SOURCE EXCERPT:
'''

During the alignment, the gravity of the white dwarf bent the light from the farther star, thus making the latter appear to shift approximately two thousandths of an arc-second from its original position, a movement so small that it's equivalent to the size of an ant spotted from more than 2,400 km away.

By measuring the deflection of the more distant star's light, the astronomers calculated that the white dwarf star has about 68 percent of the Sun's mass, a result that coincides with theoretical predictions.

The method was proposed in 1915 when Einstein made public his General Theory of Relativity, which — among other things — described how objects deform space according to their mass.

The theory was verified experimentally four years later when a team headed by British astronomer Arthur Eddington measured how the Sun's gravity shifted the image of a distant star whose light just grazed the solar surface on its way to the Earth during a solar eclipse, thus proving that Einstein's microlensing idea was valid.

'''

PROVIDED MATERIAL:

'''

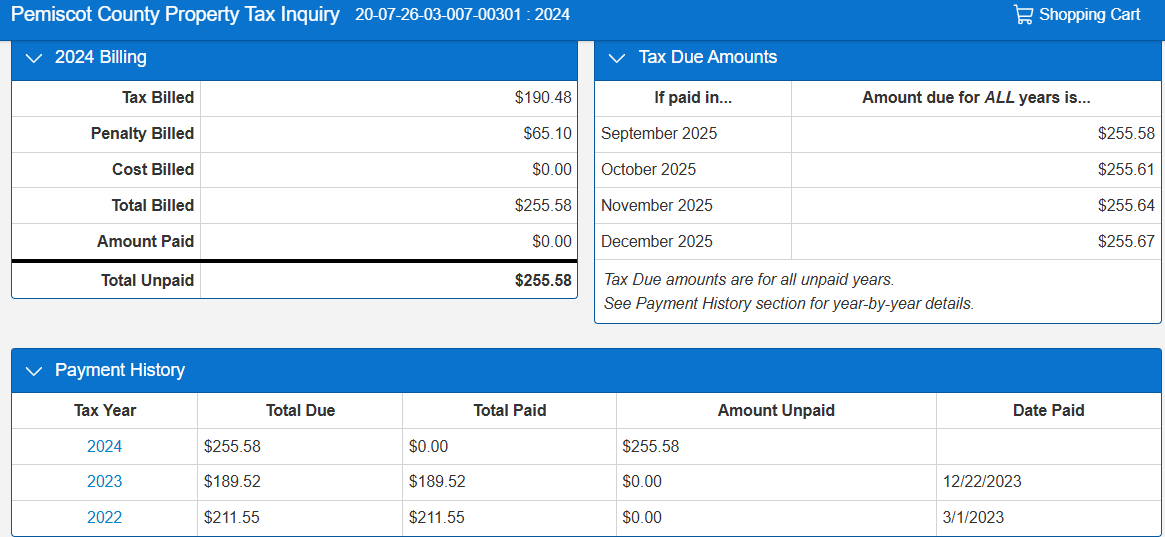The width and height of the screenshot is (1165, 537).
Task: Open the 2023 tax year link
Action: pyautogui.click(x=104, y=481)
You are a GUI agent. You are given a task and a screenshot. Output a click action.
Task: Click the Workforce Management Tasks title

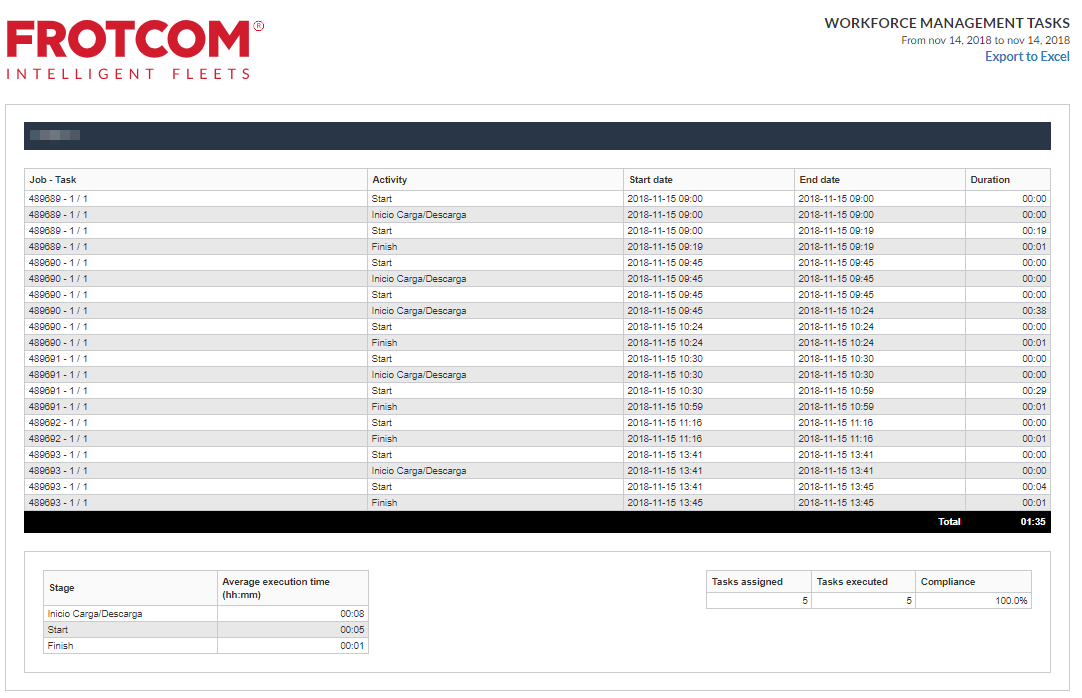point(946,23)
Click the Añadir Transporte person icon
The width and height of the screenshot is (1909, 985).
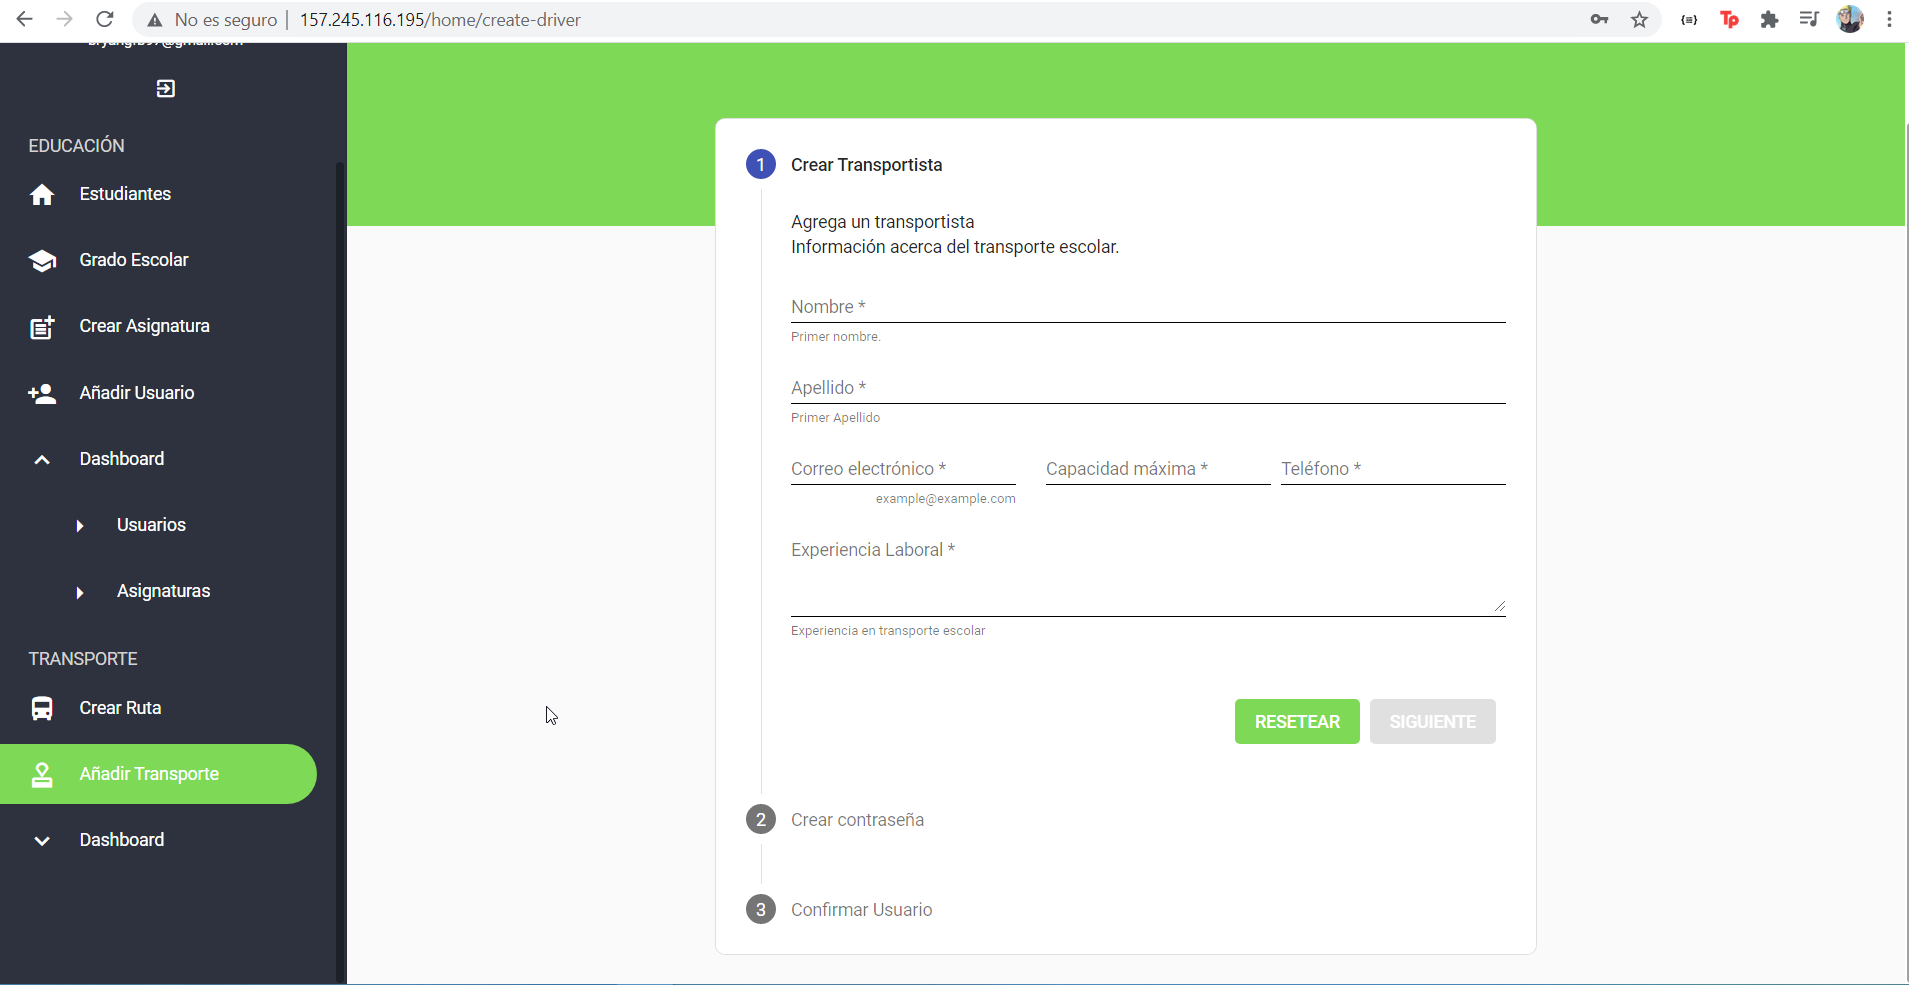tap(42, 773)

'''
'''

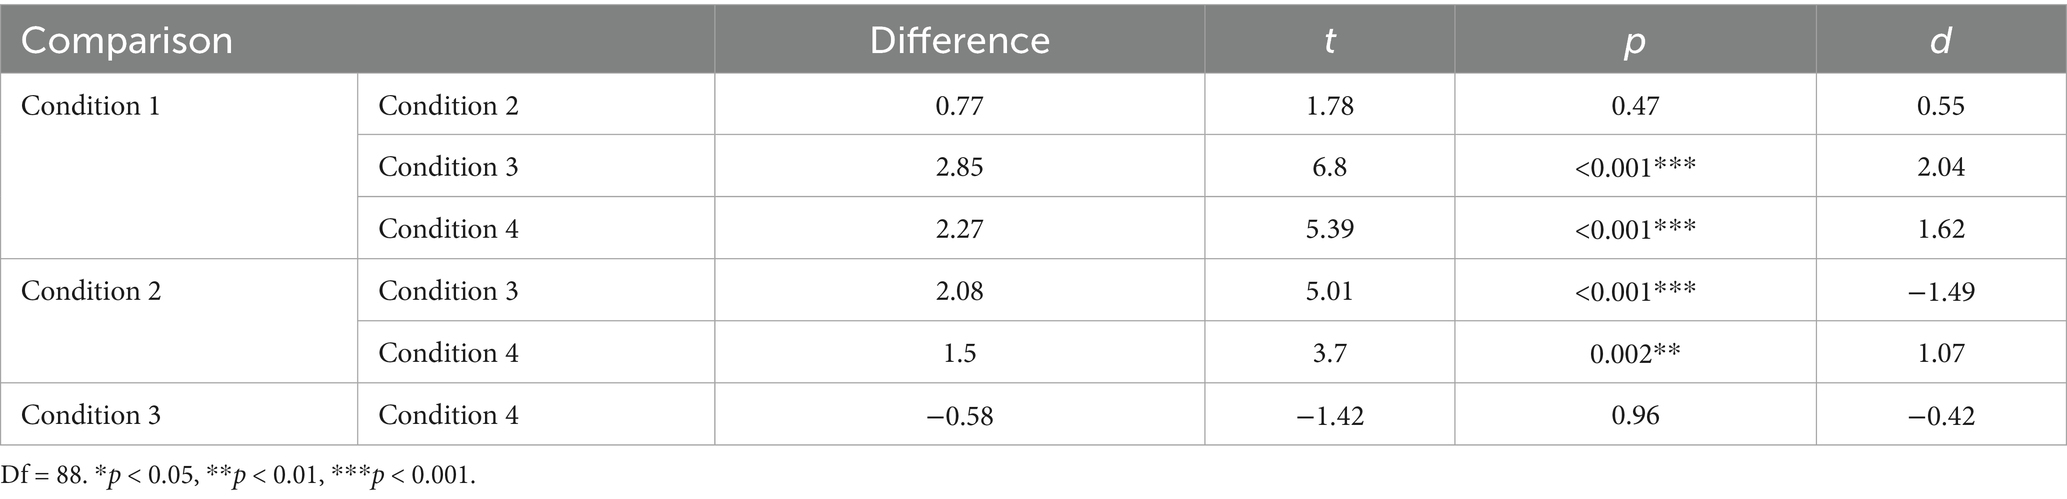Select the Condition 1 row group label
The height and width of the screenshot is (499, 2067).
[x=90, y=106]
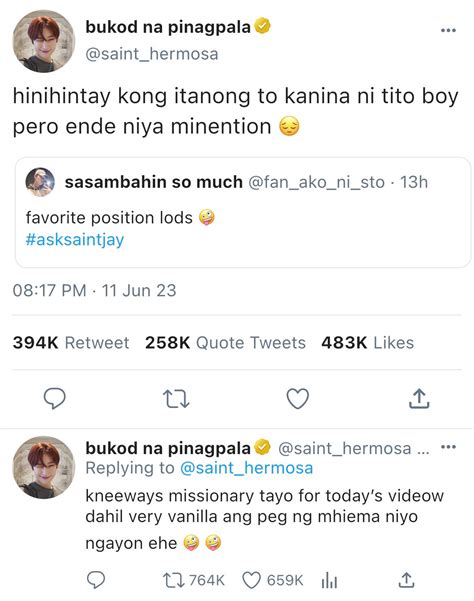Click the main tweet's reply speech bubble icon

'''
'''

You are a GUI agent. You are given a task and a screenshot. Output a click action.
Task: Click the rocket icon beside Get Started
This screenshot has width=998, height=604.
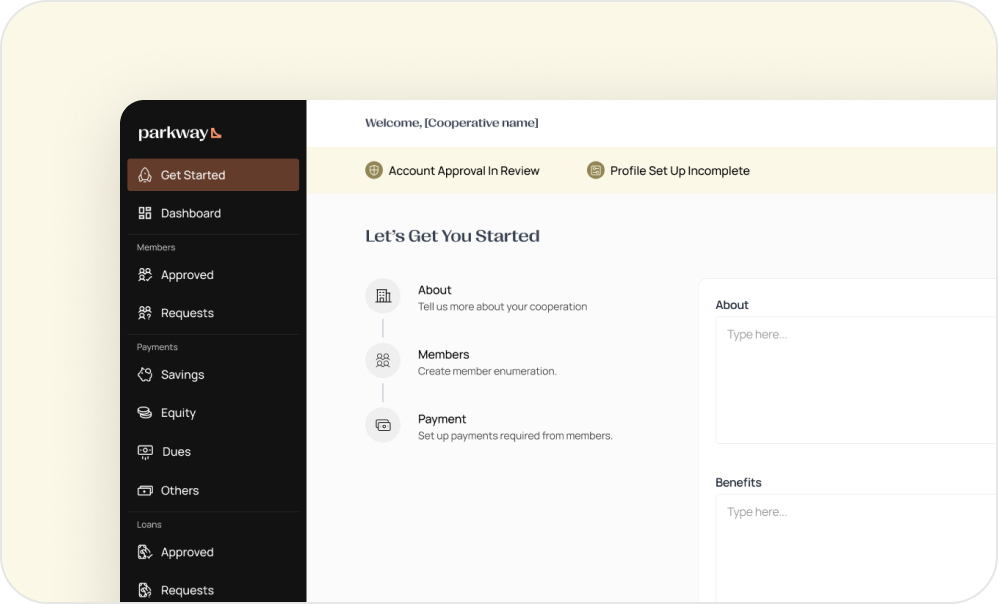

'''

STATED PROBLEM 1:
Please shorten the paragraph in the white dwarf passage that begins "During the alignment," keeping its main facts.
STATED PROBLEM 2:
Go on with the white dwarf passage after its last sentence.
The records aren't needed for this work.

EXERCISE RESULT 1:
As the stars lined up, the white dwarf's gravity bent the light of the farther star, making that star seem to move about two thousandths of an arc-second. That shift is as small as an ant seen from more than 2,400 km away.

EXERCISE RESULT 2:
Astronomers nowadays use this effect to magnify images of distant galaxies and to measure small changes in the apparent positioning of nearby stars in the sky.

However, researchers had to wait for a century to build a telescope that was powerful enough to detect the gravitational lensing phenomenon caused by a single star outside the solar system.

The amount of deflection is so small that only the ultra-sharply focused Hubble telescope could detect it and the team had to wait for about two years before the two stars came into the proper alignment.